Peki neden böyle olmuştur?
MS 170 yılında bir grup piskopos, "Yeni Ahit"i oluşturacak metinleri seçmek amacıyla bir araya gelir. Ölçütleri basittir: Dönemin sapkınlıkları ve mezhepsel ayrılıklarıyla mücadele etmeye yarayacak her şey "Yeni Ahit"e dahil edilecektir.
Birkaç yüz sayfa içinde eşine görülmemiş seyahatleri yaratan Coelho, bu kez zamanda yolculuğun kapılarını aralıyor. 14 Temmuz 1099… Kudüs… Jerusalem… Yeruşalim… Üç büyük din için de kutsal olan bu şehrin Haçlılar tarafından işgalinin arifesinde yerel halk arasında Kıpti diye anılan adam her yaştan ve inançtan insanları şehir meydanında toplar. Ancak dudağından dökülenler beklendiği gibi ertesi günkü çarpışma için hazırlık talimatları değil, insanların yaşamlarında karşılaştıkları zorlukları alt etmelerini ve onlardan dersler çıkarmalarını sağlayacak bilgilerdir.

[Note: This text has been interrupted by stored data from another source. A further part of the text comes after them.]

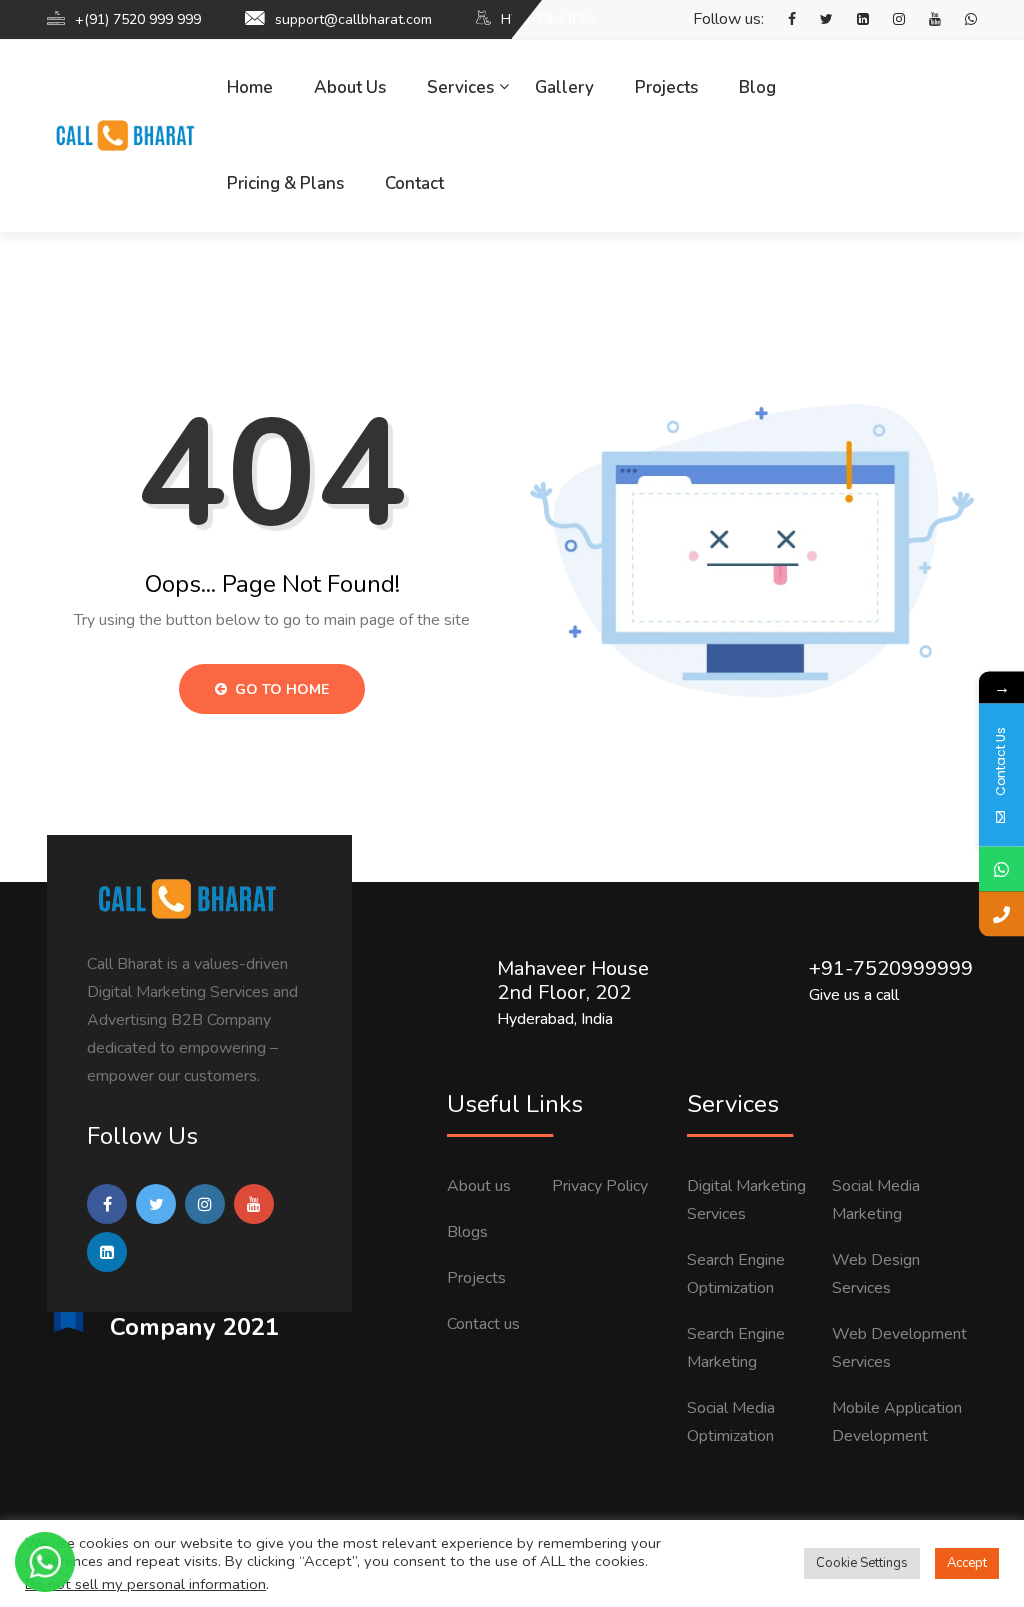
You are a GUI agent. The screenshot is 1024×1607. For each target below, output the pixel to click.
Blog (757, 87)
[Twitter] (816, 20)
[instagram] (889, 20)
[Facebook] (782, 20)
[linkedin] (853, 20)
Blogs (467, 1232)
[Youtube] (925, 20)
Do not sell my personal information (145, 1584)
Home (250, 87)
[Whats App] (961, 20)
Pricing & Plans (285, 183)
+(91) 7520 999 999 (138, 19)
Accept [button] (967, 1563)
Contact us (483, 1324)
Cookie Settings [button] (862, 1563)
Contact (414, 183)
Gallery (564, 87)
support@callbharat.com (353, 19)
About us (479, 1186)
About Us (350, 87)
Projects (666, 87)
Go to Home (280, 689)
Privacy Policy (600, 1186)
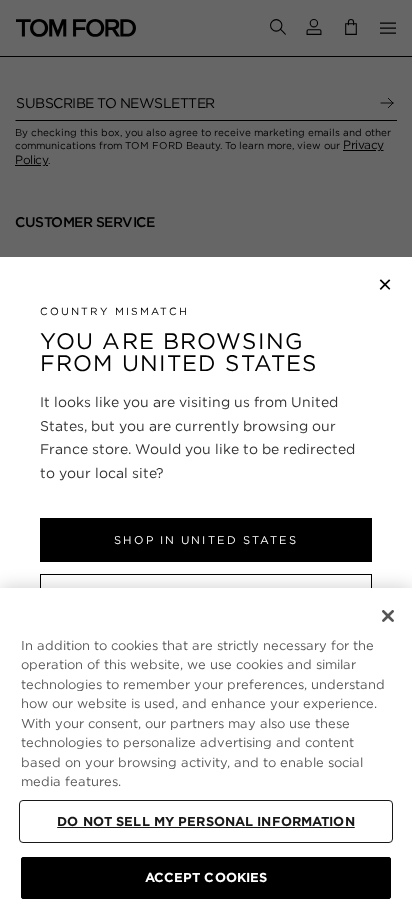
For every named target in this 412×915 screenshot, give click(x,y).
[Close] (388, 616)
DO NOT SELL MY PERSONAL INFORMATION (206, 821)
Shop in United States (205, 540)
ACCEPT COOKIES (206, 877)
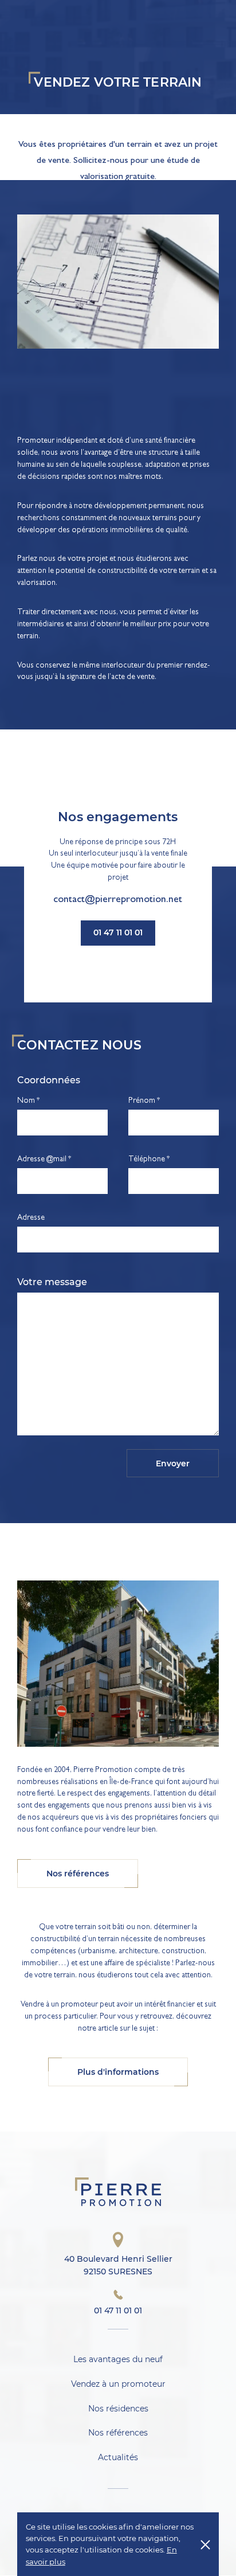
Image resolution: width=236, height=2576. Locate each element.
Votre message (52, 1282)
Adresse (31, 1218)
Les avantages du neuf (118, 2359)
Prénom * (144, 1101)
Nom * (28, 1101)
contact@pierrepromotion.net (117, 900)
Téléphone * (149, 1160)
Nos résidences (118, 2408)
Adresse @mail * (44, 1160)
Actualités (118, 2457)
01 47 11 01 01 (118, 932)
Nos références (118, 2433)
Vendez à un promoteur (118, 2383)
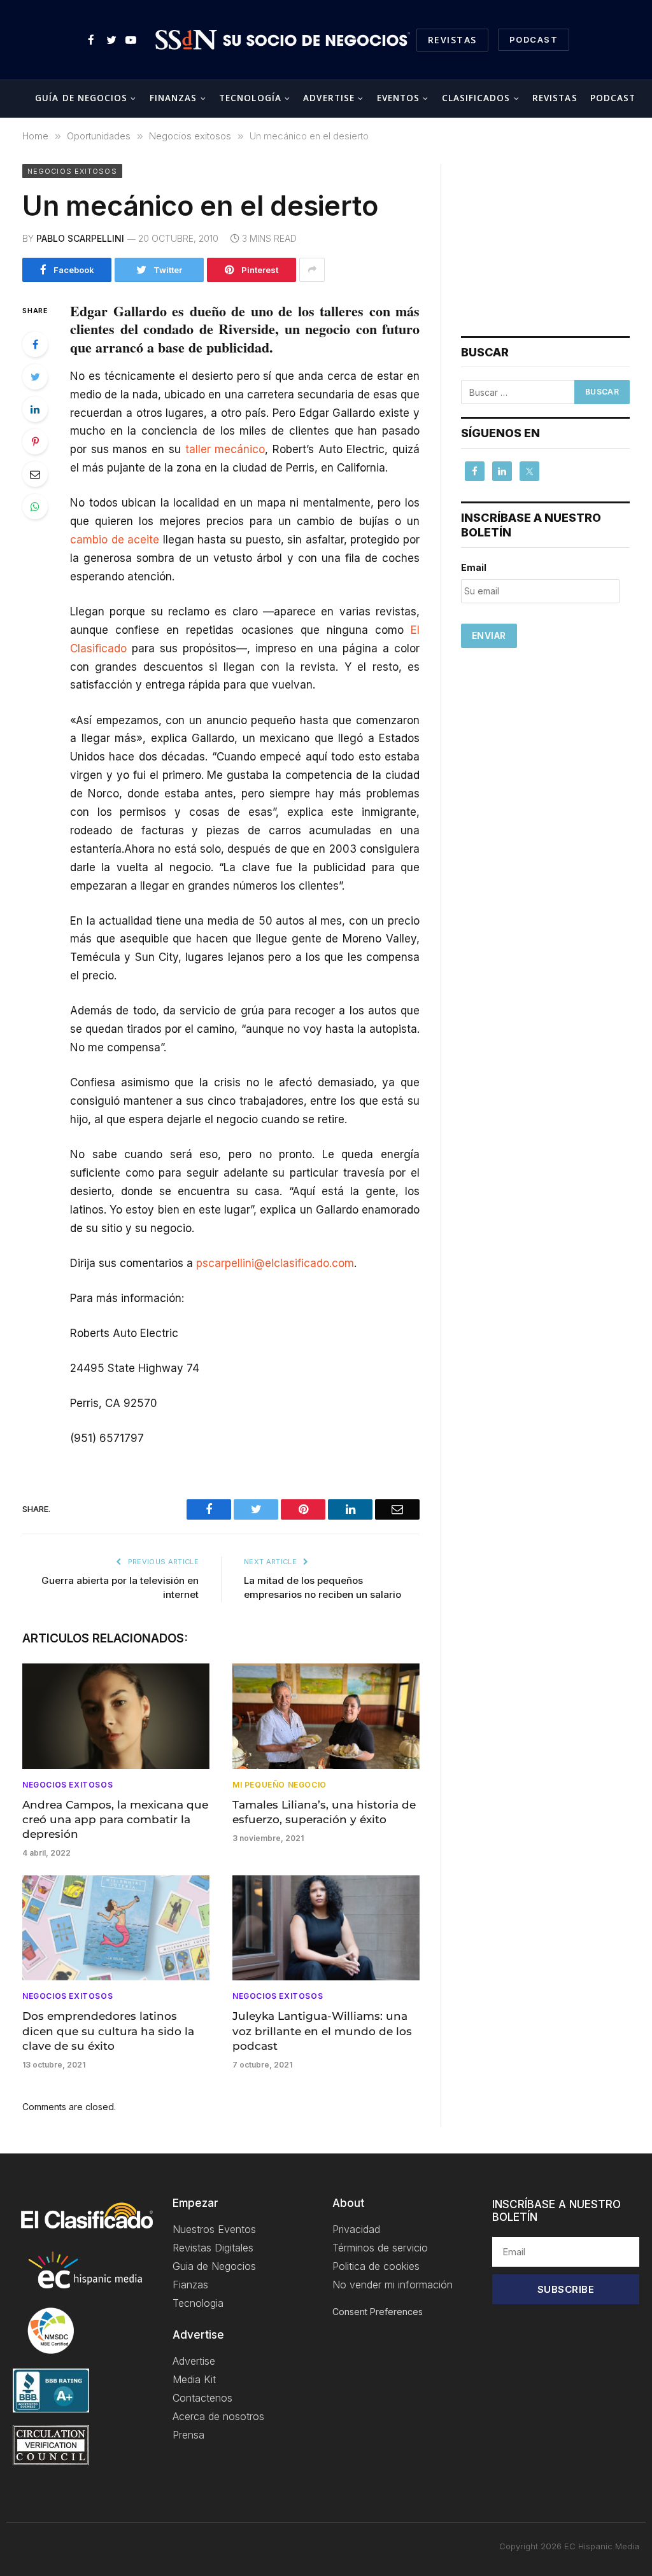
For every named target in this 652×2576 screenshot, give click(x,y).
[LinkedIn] (35, 409)
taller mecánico (225, 449)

Kıpti'ye göre, ölüm böylesine yakınken esas önemli olan, insanın yaşamı süresince tattığı sevgiler, göğüs gerdiği acılar, katlandığı kayıplardır; ne de olsa yaşam hakkıyla yaşandığı sürece anlam kazanır.
Paulo Coelho, Akra'da Bulunmuş Bir Elyazması'nda insanı insan yapan değerlerin aradan geçen bütün senelere ve savaşlara rağmen kolay kolay yozlaşmadığını gösteriyor ve günümüzün keşmekeş dünyasına bir umut ışığı tutuyor!